Spondylolisthesis occurs when one vertebra slips forward in relation to adjacent vertebrae. The condition can be a source of back pain, leg pain and other symptoms.
What Is Spondylolisthesis?
This condition takes place when the vertebra slides forward on the adjoining vertebrae. Spondylolisthesis may be inborn or the result of physical stress on the spine or spinal disintegration. It leads to gradual abnormality of the lower spine and narrowing of the vertebral canal. Immediate effects include back and leg pains.
Types of Spondylolisthesis
There are five kinds of this disorder, namely Types I to V.
is described as dysplastic spondylolisthesis and is caused by hereditary defects of superior sacral or lower L5 facets or both with steady falling of the L5 vertebra.
Type II, there is a deficiency in the pars interarticularis but no slipping takes place. This is normally known as spondylolysis. This variety can be classified into Types II A, B and C.
Type II A
Type II B
Type II C
Type III is known as degenerative spondylolisthesis which is the gradual worsening of lumbar facet joints. Adjustment in these joints can bring about forward or backward vertebral dislocation. It is frequently diagnosed among grown-up patients.
Type IV or traumatic spondylolisthesis is related to severe fracture of a posterior part such as pedicle, lamina or facets but not pars interarticularis.
Type V is pathologic spondylolisthesis which happens due to structural weakness of the secondary bone like a tumor or serious bone disorder.
The most widespread symptom is pain in the lower back. Patients can develop the laceration between five and seven years of age, but symptoms will not emerge until they reach 35 years. Any abrupt twisting or lifting movement will lead to a severe occurrence of back and leg pains. Aside from back pains, patients may also feel leg soreness. A lot of patients with spondylolisthesis will have unclear symptoms and almost no evident deformity. The initial physical sign is usually stiffness of hamstring muscles.

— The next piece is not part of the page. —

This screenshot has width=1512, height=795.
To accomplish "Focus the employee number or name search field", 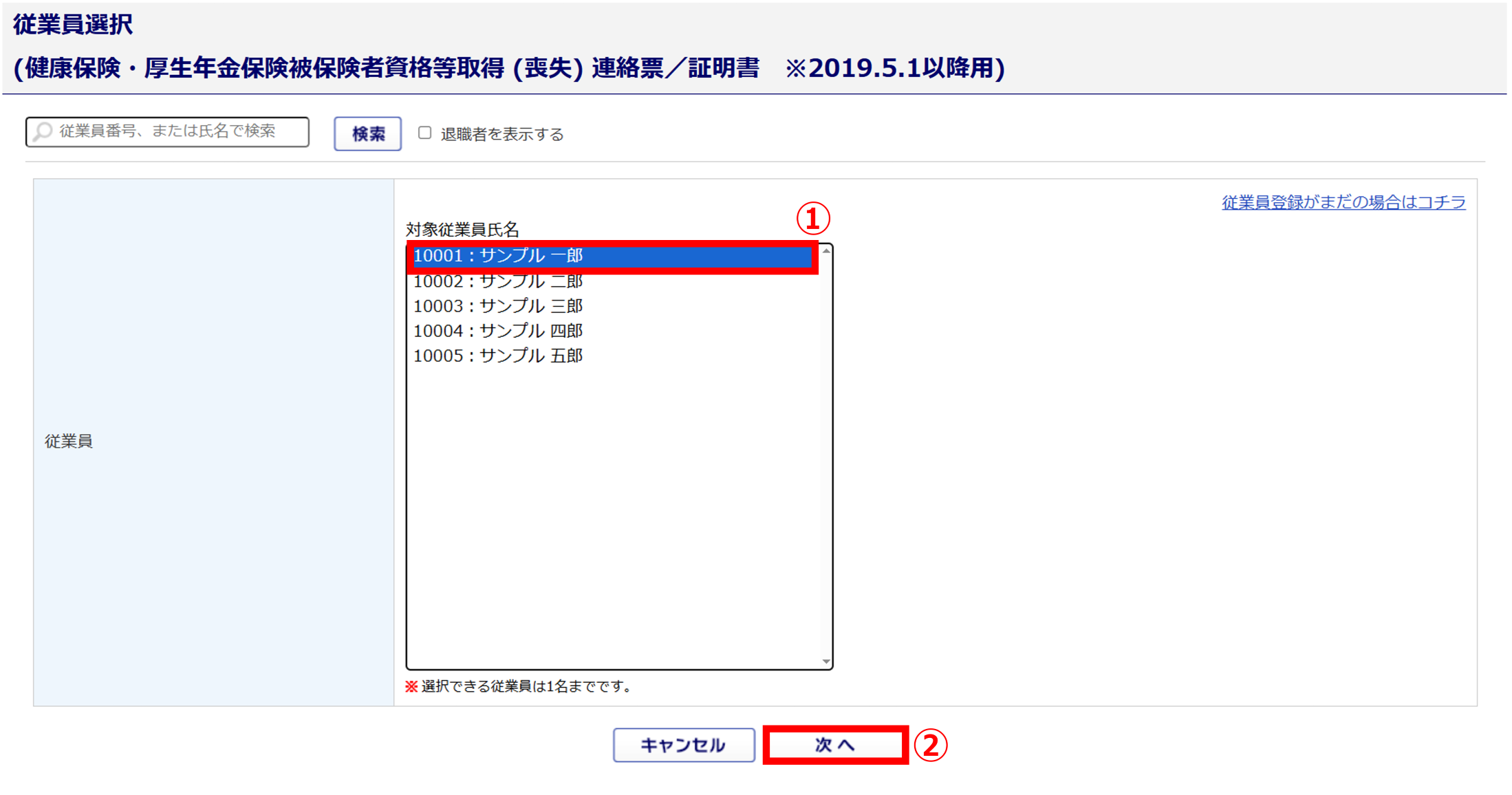I will click(167, 131).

Abnormality in the spine transpires only when the slip reaches beyond 50 percent of the vertebral body’s thickness. At times there can be mild muscle contraction and tenderness may be felt in said area. The range of motion is not affected but some pain is felt in the hyperextension.
Doctors may perform a physical test and diagnostic screening like x-ray, computed tomography scan or magnetic resonance imaging. The diagnosis is confirmed by observing the forward position of one vertebral body in relation to another body. For those without any indications of nerve constriction or neurologic injury, initial treatment is made up of non-surgical braces and anesthetic spinal injections also may be prescribed.

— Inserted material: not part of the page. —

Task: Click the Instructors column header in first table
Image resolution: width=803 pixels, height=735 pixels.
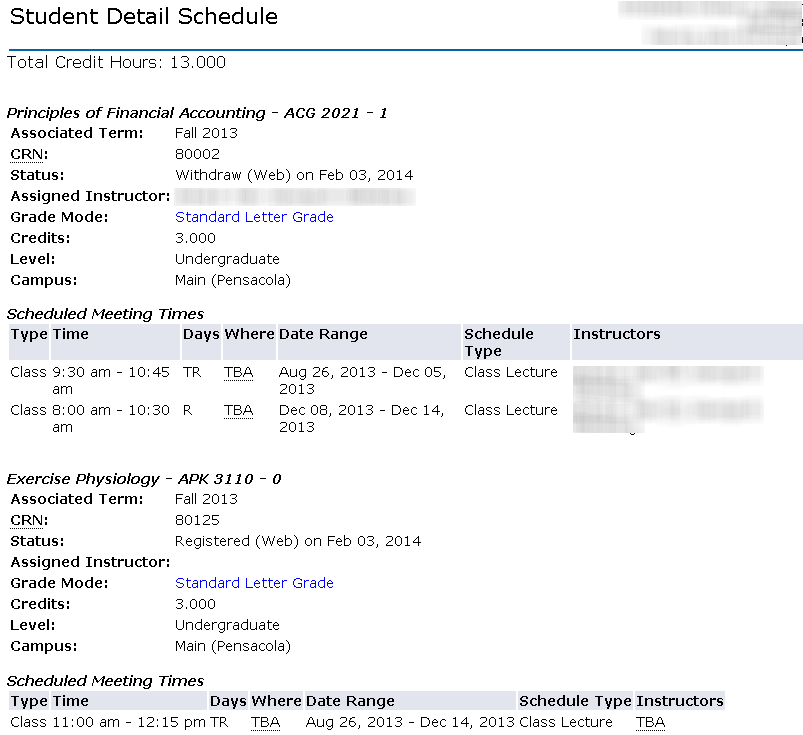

Spine surgery is the last option only after all other moderate therapies fail to alleviate symptoms within a certain period of time or if signs of nerve involvement including lack of feeling, muscle infirmity, bowel or bladder injuries occur.
Surgical procedures can consist of spinal decompression, which involves removing the bone(s) causing the pressure. Another alternative is spinal fusion where bone graft material is placed between the vertebrae to restore stability of the spine. Nonetheless, you have to consider the advantages as well as the disadvantages of surgery before choosing this procedure.